:: Entries supplied ::
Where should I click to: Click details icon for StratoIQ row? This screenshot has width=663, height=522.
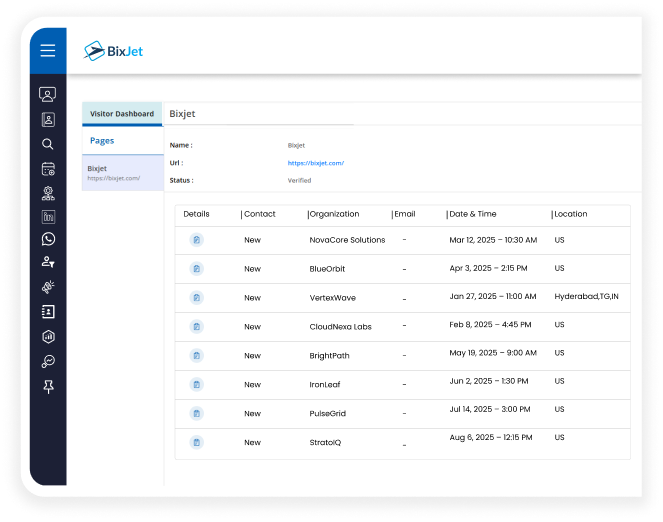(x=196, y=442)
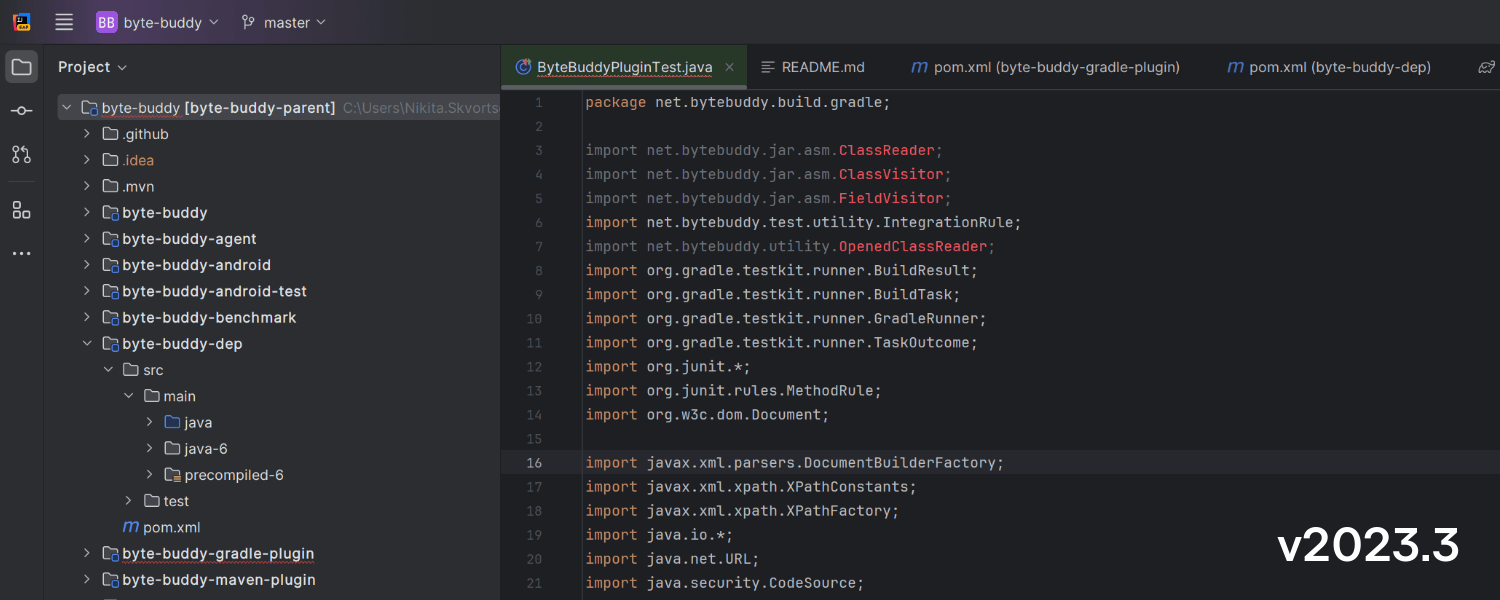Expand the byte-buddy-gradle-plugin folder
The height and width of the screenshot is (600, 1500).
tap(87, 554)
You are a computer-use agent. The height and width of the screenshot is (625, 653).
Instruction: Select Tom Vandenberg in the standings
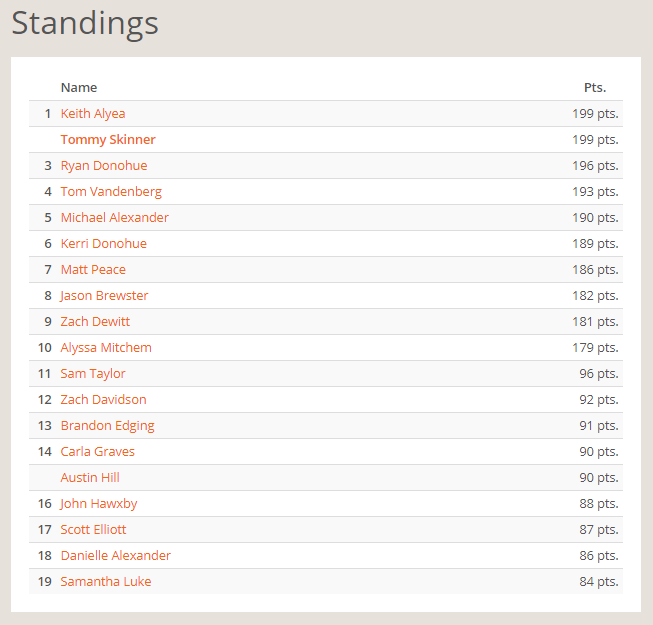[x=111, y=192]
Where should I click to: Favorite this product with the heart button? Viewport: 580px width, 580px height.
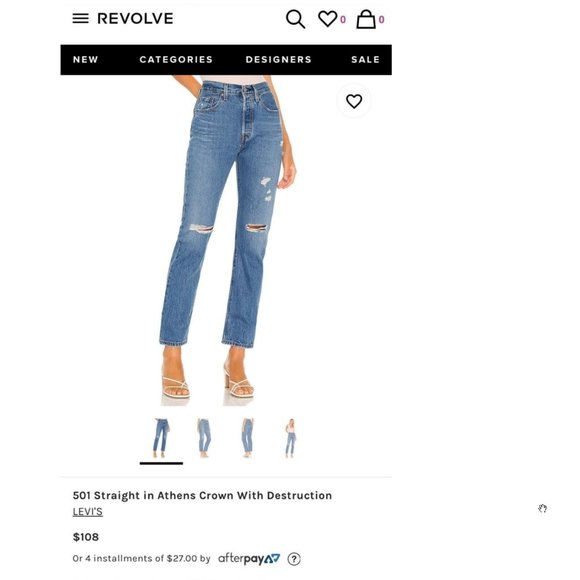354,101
:::
Brief => Your task is to give again, unchanged, the lines from the line that contains "Instruction: Select Tom" to the end of the records. Include both end lines but no pictures.

Response for this exercise =>
Instruction: Select Tom Vandenberg in the standings
[x=111, y=192]
Where should I click to: Favorite this product with the heart button? Viewport: 580px width, 580px height.
354,101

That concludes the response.